On Sun, 30 Oct 2005 12:39:33 +0000, Roland Perry
wrote:
In message , at 11:14:55 on Sun, 30
Oct 2005, Nick Cooper
remarked:
No, she made the fatal mistake of not having enough Prepay on her
Oyster card, and then boarding despite the card reader on the bus not
giving her a green light and the driver not noticing it. She gambled
and lost. Just like you.
Or she might not have noticed the reader on the bus not giving her a
green light.
Which is akin to her offering cash to the driver and "not noticing"
when he doesn't take it because he's looking elsewhere/dealing with
another passenger. Would she have then been right to continue
boarding, rather than quierying the situation with the driver?

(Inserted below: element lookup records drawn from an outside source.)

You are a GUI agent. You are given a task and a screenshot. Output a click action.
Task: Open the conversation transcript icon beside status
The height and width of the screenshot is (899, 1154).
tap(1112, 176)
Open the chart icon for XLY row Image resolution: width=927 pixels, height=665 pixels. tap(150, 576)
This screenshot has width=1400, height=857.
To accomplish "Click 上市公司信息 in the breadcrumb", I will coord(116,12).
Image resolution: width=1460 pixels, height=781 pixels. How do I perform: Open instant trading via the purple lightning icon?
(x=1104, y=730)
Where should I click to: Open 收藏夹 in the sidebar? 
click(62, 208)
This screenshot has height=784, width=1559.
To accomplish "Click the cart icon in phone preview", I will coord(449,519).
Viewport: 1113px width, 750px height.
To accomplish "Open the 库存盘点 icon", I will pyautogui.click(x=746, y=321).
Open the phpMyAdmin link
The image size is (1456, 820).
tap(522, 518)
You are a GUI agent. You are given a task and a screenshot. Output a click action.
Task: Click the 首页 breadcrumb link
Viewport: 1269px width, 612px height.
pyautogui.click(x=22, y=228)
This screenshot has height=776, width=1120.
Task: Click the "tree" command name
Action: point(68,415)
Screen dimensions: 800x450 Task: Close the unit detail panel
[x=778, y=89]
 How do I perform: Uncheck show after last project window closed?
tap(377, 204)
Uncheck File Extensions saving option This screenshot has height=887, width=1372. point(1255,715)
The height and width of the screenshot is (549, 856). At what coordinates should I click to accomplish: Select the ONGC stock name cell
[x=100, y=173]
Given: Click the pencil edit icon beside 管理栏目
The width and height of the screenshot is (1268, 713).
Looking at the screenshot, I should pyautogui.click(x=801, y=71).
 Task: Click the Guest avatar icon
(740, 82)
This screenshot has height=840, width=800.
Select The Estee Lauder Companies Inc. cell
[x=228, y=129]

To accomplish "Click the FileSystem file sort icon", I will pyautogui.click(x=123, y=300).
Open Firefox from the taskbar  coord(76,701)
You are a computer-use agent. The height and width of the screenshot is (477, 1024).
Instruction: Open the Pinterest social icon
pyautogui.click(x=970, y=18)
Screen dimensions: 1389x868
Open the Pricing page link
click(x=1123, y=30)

Completely different situation. Especially the amount and style of
feedback to the passenger.
Even the passenger is not claiming that she got a green light to
signify a valid reading, rather she is claiming that she didn't get an
acknowledgement of an _invalid_ reading. The comparison, therefore, if
perfectly valid. Unless she is completely stupid, she will have known
full well that she didn't pay to get on the bus.
Green light = You've paid; carry on boarding.
Red light = You've not paid (for whatever reason); re-touch or query
with driver.
No response = You've not paid; re-touch or query with driver.
It's hardly rocket science, is it?
(Does anyone else think it's odd that tube gates "acknowledge" the
receipt of a paper ticket by putting on a red, or is it orange, light?
So passengers begin to associate success with that.)
Presumed innocent until the case has come to court, eh?
Prseumed stupid in this case, more like.
Until you've heard the facts, not some garbled reporting of
pseudo-facts, you have no idea.
On the contrary, I am basing my judgement on what was so obviously
_not_ reported in the inevitably pro-(this particular)passenger,
anti-TfL version in the 'Standard': "[She] insisted she had passed her
card over the reader and neither the machine nor the driver warned her
that the payment had apparently failed." What is absent, of course,
is any claim that the machine acknowledged a successful payment, which
would probably be a bluff to far, even for her.
--
Nick Cooper
[Carefully remove the detonators from my e-mail address to reply!]